McKee, K. K.; Yurchenco, P. D.

The dy3K/dy3K Lama2-/- mouse is a model for the severe form of LAMA2-related dystrophy and peripheral neuropathy (LAMA2-RD). In the dystrophic mice, a compensating laminin subunit, Lm-a4, that lacks polymerization and a-dystroglycan-binding activity, replaces the missing Lm-a2 subunit. It was previously found that an a4-laminin can be modified with two small laminin-binding linker proteins, i.e. aLNNdDelG2 and miniagrin to facilitate polymerization and a-dystroglycan binding respectively, to enable the key missing functions. Adeno-associated virus serotype 9 (AAV9) was used to deliver minigenes coding for the two proteins in dystrophic mice. AAV9-aLNNdDelG2 utilized a universal CBh promoter while AAV9-miniagrin utilized either the CBh promoter or muscle-specific SPc-512 promoter. The phenotype in the dy3K/dy3K mice was evaluated following i.v. postnatal injection with either AAV9-aLNNdDelG2 alone or in combination with AAV9- aLNNdDelG2 + AAV9- miniagrin.

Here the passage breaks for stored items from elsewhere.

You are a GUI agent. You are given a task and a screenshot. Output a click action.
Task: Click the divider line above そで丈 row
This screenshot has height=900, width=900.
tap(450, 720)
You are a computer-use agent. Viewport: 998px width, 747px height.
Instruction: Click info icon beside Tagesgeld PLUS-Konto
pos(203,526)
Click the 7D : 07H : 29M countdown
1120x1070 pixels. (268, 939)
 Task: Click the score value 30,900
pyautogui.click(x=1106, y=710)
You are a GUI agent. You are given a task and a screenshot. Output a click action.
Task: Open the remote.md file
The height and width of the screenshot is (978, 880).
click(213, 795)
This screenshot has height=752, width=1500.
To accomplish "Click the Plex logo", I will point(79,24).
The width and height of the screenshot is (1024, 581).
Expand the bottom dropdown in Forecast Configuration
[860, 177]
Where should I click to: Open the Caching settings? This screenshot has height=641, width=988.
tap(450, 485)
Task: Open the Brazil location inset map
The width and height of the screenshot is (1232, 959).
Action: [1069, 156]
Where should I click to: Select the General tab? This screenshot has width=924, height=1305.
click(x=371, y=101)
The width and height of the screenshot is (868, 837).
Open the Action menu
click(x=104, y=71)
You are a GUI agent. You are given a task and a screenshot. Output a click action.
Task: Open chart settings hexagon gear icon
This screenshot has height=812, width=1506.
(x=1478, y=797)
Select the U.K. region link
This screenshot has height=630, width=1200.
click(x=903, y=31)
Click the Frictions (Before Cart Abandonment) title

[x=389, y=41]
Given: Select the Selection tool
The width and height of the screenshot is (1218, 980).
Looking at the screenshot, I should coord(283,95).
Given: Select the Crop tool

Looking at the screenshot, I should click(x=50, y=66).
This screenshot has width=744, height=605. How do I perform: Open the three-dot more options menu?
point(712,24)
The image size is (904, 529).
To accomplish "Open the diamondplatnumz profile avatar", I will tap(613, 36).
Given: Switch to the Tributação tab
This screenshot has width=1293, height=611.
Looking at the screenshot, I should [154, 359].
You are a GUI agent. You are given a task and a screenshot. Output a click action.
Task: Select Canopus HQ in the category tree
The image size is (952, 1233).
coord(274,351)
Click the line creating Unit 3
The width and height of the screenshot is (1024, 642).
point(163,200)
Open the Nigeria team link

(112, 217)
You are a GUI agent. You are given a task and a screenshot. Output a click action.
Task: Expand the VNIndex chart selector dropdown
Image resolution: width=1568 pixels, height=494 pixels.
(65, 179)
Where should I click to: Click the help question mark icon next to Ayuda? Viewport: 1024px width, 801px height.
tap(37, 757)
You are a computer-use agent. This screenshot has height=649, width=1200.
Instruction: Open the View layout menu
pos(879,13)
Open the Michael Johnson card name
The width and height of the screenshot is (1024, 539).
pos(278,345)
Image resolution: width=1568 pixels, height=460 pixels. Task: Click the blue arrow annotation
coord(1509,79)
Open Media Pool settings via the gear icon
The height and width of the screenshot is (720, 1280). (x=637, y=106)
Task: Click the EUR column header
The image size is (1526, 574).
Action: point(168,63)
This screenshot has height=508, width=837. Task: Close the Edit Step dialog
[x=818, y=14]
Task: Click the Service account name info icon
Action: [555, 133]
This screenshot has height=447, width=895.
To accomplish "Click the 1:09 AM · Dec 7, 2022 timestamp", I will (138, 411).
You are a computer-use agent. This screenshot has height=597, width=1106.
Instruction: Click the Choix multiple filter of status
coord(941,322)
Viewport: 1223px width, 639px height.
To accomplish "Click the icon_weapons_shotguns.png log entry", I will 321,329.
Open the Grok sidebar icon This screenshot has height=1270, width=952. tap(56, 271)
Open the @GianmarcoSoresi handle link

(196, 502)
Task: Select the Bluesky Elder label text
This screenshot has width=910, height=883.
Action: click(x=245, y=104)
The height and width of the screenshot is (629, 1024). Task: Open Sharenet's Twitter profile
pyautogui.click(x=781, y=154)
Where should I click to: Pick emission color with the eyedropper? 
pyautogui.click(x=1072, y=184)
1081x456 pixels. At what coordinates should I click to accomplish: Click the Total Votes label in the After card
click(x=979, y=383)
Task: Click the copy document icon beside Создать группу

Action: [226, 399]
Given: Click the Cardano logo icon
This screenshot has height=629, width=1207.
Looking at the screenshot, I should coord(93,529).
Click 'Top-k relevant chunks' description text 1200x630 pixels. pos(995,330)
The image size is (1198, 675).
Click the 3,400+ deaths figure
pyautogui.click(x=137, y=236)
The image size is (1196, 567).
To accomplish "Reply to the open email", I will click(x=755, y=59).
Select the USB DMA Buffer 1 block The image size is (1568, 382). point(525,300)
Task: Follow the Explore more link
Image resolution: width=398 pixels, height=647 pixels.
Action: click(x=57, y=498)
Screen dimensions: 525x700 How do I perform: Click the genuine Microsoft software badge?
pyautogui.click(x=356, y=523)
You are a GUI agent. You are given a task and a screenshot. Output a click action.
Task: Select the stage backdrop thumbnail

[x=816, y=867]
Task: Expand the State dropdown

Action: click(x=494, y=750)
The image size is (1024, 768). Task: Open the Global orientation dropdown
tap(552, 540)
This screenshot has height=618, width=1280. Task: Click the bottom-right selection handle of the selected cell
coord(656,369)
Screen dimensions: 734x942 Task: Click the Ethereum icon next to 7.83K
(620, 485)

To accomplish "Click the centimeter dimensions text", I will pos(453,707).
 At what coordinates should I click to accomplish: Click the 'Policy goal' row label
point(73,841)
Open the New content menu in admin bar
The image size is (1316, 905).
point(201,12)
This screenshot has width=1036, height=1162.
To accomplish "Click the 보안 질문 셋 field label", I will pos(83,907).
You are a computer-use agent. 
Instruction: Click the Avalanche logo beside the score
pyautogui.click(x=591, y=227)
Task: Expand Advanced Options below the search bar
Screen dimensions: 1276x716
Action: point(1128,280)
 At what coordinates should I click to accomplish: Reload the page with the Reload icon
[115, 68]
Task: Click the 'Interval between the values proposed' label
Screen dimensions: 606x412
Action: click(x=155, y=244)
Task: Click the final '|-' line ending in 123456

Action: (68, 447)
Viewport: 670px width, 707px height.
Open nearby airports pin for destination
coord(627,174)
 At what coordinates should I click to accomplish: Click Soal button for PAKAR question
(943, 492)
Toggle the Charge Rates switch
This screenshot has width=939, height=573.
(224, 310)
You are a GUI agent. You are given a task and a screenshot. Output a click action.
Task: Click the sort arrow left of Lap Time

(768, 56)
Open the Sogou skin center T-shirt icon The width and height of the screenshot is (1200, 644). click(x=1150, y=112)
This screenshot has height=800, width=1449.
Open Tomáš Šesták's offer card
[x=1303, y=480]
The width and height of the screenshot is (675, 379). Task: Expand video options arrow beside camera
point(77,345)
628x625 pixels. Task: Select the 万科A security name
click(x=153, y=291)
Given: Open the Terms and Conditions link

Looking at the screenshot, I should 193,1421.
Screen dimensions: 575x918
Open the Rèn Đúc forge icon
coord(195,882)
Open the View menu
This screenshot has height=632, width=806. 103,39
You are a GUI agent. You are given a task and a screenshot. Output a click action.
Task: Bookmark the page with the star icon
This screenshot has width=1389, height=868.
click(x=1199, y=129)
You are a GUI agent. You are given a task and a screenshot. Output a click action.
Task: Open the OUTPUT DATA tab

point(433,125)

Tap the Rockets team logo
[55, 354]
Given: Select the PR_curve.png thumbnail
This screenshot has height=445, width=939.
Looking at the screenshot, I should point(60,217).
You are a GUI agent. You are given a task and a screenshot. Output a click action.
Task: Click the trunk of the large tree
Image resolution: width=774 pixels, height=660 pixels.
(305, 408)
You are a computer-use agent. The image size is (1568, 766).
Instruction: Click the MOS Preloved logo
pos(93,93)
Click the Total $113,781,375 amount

Double AAV treatment was found to substantially increase survival and ambulation, as well as increase forelimb grip-strength and improve muscle histology. Of note, the sciatic nerve amyelination characteristic of laminin a2-deficiency was prevented. While single treatment with aLNNdDelG2 was inferior to double treatment for muscle strength and survival, it corrected the radial sorting deficit equally, revealing that enablement of laminin polymerization is a sufficient requirement for myelination.